In 2013, various substitutions (e.g., replacing "6" with "8") were reported to happen on many Xerox Workcentre photocopier and printer machines. Numbers printed on scanned (but not OCR-ed) documents had potentially been altered. This has been demonstrated on construction blueprints and some tables of numbers; the potential impact of such substitution errors in documents such as medical prescriptions was briefly mentioned. German computer scientist David Kriesel and Xerox were investigating this.

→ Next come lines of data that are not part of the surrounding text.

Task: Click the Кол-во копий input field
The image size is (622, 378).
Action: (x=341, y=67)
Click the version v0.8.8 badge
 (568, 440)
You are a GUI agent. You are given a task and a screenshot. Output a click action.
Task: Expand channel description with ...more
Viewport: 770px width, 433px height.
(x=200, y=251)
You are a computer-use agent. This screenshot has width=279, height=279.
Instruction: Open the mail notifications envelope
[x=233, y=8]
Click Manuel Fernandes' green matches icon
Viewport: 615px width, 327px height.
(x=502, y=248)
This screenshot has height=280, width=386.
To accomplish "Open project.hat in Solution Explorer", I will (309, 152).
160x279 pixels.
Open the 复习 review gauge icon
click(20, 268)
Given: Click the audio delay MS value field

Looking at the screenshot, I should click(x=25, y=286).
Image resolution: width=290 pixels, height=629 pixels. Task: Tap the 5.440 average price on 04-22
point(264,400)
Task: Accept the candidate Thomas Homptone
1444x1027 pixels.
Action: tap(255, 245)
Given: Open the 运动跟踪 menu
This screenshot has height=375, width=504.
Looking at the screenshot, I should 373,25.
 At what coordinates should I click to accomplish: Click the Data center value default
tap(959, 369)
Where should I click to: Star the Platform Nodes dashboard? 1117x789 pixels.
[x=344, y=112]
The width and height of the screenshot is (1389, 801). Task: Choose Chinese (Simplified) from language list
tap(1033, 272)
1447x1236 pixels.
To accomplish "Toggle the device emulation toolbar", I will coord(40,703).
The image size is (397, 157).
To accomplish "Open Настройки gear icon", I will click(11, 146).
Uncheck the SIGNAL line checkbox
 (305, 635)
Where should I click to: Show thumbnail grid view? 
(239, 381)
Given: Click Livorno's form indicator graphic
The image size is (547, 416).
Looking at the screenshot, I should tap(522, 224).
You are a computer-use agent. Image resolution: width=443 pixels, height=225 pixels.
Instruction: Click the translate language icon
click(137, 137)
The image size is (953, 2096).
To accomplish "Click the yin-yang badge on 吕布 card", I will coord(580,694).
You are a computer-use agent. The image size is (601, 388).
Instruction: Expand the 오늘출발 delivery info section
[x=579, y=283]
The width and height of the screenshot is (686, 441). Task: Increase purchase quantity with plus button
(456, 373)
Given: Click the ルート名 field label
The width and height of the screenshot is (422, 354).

Xerox subsequently acknowledged that this was a long-standing software defect, and their initial statements in suggesting that only non-factory settings could introduce the substitution were incorrect. No attempt was made to recall or mandate updates to the affected devices – which was acknowledged to affect more than a dozen product families. However, in August 2013 a software patch was made available, that when installed, automatically disabled pattern matching. Documents previously scanned continue to potentially contain errors making their veracity difficult to substantiate.

David Kriesel thought that "the error cause is not JBIG2 itself". However authorities in some countries made statements to prevent the use of JBIG2. In Germany the Federal Office for Information Security has issued a technical guideline that says the JBIG2 encoding "MUST NOT be used" for "replacement scanning". In Switzerland the Coordination Office for the Permanent Archiving of Electronic Documents (Koordinationsstelle für die dauerhafte Archivierung elektronischer Unterlagen) has recommended against the use of JBIG2 when creating PDF documents. In its transfer guidance tables, US NARA states it “will not accept digitized records in PDF that have been saved with lossy compression (e.g., JPEG, JBIG2)”, and even lists “JBIG1 or JBIG2” among terms indicating prohibited outputs. Their “acceptable codecs” lists for PDF/A omit JBIG2 entirely (they permit ZIP and lossless JPEG2000).

== Exploit ==
A vulnerability in the Xpdf implementation of JBIG2, re-used in Apple's iOS phone operating software, was used by the Pegasus spyware to implement a zero-click attack on iPhones by constructing an emulated computer architecture inside a JBIG2 stream. Apple fixed this "FORCEDENTRY" vulnerability in iOS 14.8 in September 2021.